▶ **Exercise requirements**:
Set down all the entries again, word for word.

Top of Records for this task

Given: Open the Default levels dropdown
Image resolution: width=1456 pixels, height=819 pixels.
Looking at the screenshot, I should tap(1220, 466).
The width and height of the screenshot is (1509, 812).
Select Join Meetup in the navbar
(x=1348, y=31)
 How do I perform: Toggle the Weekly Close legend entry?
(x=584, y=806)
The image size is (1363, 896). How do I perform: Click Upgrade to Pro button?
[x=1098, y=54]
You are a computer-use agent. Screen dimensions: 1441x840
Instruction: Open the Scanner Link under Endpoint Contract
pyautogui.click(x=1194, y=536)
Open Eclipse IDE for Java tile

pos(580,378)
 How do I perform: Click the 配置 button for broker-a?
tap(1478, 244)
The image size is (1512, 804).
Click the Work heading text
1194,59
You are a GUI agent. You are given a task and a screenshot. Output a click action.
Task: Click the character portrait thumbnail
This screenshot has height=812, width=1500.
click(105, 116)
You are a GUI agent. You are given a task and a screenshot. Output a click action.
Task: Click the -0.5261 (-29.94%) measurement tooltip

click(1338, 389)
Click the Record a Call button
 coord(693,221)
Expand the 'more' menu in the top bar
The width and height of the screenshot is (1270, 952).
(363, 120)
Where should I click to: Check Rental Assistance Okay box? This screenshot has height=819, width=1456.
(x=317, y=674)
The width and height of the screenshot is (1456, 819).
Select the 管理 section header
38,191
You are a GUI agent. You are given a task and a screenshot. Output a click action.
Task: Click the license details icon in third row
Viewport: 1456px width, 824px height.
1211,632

Bottom of Records for this task

▶ **Output of the exercise**:
Given: Open the Default levels dropdown
Image resolution: width=1456 pixels, height=819 pixels.
Looking at the screenshot, I should tap(1220, 466).
The width and height of the screenshot is (1509, 812).
Select Join Meetup in the navbar
(x=1348, y=31)
 How do I perform: Toggle the Weekly Close legend entry?
(x=584, y=806)
The image size is (1363, 896). How do I perform: Click Upgrade to Pro button?
[x=1098, y=54]
You are a computer-use agent. Screen dimensions: 1441x840
Instruction: Open the Scanner Link under Endpoint Contract
pyautogui.click(x=1194, y=536)
Open Eclipse IDE for Java tile

pos(580,378)
 How do I perform: Click the 配置 button for broker-a?
tap(1478, 244)
The image size is (1512, 804).
Click the Work heading text
1194,59
You are a GUI agent. You are given a task and a screenshot. Output a click action.
Task: Click the character portrait thumbnail
This screenshot has height=812, width=1500.
click(105, 116)
You are a GUI agent. You are given a task and a screenshot. Output a click action.
Task: Click the -0.5261 (-29.94%) measurement tooltip

click(1338, 389)
Click the Record a Call button
 coord(693,221)
Expand the 'more' menu in the top bar
The width and height of the screenshot is (1270, 952).
(363, 120)
Where should I click to: Check Rental Assistance Okay box? This screenshot has height=819, width=1456.
(x=317, y=674)
The width and height of the screenshot is (1456, 819).
Select the 管理 section header
38,191
You are a GUI agent. You are given a task and a screenshot. Output a click action.
Task: Click the license details icon in third row
Viewport: 1456px width, 824px height.
1211,632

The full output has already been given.